(THE DATA begins)
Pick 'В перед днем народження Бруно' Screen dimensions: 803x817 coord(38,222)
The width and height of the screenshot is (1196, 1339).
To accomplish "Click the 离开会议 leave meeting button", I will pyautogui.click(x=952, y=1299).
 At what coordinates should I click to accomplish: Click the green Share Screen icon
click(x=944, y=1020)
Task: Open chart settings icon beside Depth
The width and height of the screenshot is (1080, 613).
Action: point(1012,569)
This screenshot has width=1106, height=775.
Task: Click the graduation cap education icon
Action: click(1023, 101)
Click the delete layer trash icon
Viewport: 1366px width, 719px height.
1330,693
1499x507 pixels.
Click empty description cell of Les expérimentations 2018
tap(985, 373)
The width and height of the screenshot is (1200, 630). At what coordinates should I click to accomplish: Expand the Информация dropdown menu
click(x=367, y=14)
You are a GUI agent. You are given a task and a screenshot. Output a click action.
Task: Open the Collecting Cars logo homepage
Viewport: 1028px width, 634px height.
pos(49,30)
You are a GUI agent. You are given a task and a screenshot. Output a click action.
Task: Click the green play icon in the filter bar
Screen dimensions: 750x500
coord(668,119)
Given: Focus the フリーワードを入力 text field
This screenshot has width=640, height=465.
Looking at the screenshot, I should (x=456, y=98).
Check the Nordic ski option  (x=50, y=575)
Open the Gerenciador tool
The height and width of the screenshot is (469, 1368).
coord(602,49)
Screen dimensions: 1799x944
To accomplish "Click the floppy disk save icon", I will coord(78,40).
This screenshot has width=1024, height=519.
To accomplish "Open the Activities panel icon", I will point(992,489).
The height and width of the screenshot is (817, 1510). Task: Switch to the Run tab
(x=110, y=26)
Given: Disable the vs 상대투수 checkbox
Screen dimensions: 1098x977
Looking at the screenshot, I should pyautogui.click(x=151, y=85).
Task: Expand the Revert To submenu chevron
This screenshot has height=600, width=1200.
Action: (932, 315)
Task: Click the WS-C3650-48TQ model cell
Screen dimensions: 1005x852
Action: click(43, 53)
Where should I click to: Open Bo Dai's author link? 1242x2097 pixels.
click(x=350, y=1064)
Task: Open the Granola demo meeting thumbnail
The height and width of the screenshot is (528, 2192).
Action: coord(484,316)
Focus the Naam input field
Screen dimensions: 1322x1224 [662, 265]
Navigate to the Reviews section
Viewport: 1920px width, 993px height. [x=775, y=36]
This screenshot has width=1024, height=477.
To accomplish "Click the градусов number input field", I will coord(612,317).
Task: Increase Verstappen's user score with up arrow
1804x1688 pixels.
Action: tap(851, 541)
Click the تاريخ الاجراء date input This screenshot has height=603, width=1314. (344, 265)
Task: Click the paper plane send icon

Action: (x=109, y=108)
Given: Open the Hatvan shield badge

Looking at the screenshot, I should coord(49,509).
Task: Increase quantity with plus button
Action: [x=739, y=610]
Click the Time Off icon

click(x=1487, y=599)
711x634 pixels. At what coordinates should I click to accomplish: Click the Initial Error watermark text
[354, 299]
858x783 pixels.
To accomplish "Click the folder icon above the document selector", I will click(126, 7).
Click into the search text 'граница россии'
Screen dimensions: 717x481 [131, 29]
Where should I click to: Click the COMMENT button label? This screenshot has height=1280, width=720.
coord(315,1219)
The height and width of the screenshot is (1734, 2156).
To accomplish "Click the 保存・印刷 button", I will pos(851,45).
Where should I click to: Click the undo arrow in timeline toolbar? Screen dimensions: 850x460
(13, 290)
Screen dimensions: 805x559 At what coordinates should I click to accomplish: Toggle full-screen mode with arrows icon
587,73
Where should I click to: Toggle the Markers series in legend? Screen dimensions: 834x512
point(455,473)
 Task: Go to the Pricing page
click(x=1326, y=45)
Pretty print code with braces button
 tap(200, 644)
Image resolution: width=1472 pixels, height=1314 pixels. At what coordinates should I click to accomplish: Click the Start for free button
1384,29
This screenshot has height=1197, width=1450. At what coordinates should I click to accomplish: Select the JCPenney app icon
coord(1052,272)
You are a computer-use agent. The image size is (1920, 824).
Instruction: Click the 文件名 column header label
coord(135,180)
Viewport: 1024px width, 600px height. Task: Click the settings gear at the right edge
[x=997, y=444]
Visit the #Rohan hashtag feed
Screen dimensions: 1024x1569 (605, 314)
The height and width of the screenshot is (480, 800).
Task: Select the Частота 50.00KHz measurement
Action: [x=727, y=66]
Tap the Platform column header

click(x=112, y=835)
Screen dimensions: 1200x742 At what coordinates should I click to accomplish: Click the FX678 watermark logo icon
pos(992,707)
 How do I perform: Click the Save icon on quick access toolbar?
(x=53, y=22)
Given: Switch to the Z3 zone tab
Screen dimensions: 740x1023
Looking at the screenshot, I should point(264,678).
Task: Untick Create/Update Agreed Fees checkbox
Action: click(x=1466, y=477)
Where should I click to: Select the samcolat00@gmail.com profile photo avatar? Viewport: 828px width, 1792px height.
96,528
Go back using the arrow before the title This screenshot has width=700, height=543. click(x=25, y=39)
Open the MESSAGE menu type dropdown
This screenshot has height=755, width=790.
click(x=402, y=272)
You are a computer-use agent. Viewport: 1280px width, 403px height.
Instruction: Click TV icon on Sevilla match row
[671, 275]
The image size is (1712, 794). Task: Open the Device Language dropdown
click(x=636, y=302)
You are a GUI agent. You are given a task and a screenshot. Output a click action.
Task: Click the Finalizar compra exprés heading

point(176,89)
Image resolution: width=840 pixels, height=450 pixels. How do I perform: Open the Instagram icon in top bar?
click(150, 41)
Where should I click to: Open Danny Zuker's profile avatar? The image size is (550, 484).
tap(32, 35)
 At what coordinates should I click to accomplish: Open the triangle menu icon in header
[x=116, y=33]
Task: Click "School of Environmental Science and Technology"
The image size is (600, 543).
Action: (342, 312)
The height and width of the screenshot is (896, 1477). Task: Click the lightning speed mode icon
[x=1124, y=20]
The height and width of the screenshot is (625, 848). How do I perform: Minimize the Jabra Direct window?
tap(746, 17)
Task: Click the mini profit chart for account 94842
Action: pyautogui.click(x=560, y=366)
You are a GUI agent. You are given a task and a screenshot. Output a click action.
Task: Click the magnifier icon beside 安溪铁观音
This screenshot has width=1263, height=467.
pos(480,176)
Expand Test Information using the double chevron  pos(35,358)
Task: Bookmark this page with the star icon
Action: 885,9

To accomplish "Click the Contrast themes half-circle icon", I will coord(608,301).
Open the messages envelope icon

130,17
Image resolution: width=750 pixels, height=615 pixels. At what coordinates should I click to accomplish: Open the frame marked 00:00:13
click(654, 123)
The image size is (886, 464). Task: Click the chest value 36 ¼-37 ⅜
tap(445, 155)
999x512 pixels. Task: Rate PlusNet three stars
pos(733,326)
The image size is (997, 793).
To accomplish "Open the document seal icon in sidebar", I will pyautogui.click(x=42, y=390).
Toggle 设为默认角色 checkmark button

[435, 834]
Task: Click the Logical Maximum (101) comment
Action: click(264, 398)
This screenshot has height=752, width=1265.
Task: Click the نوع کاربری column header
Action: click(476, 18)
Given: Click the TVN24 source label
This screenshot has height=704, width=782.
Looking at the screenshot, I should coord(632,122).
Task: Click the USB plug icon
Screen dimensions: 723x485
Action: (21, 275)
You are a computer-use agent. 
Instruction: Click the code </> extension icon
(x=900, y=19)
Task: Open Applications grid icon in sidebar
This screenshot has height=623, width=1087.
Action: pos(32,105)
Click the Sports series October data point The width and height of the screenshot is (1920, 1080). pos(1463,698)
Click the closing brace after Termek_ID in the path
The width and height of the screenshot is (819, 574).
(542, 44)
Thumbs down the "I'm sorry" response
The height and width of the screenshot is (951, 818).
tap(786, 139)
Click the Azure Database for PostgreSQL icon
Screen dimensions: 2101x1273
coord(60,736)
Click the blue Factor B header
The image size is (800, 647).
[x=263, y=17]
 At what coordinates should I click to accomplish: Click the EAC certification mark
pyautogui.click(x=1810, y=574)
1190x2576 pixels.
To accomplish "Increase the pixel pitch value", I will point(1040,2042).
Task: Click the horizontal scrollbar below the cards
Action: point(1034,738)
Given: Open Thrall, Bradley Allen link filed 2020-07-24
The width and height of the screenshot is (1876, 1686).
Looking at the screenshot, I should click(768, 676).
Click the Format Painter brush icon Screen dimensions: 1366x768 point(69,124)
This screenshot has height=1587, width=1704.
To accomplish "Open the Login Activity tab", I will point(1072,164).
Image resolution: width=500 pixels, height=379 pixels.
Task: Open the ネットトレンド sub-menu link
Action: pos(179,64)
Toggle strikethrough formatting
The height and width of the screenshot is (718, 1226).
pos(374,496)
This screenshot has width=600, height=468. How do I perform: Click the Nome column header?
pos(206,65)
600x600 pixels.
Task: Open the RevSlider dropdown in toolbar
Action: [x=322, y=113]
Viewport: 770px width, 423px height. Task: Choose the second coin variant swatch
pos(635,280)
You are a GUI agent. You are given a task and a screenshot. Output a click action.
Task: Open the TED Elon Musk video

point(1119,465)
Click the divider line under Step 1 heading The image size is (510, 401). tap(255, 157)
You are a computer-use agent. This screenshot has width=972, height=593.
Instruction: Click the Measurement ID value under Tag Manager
(THE DATA ends)
Copy out each line of the data in which the word "document" appears.

## ANSWER TO THIS PROBLEM
To accomplish "Click the folder icon above the document selector", I will click(126, 7).
To accomplish "Open the document seal icon in sidebar", I will pyautogui.click(x=42, y=390).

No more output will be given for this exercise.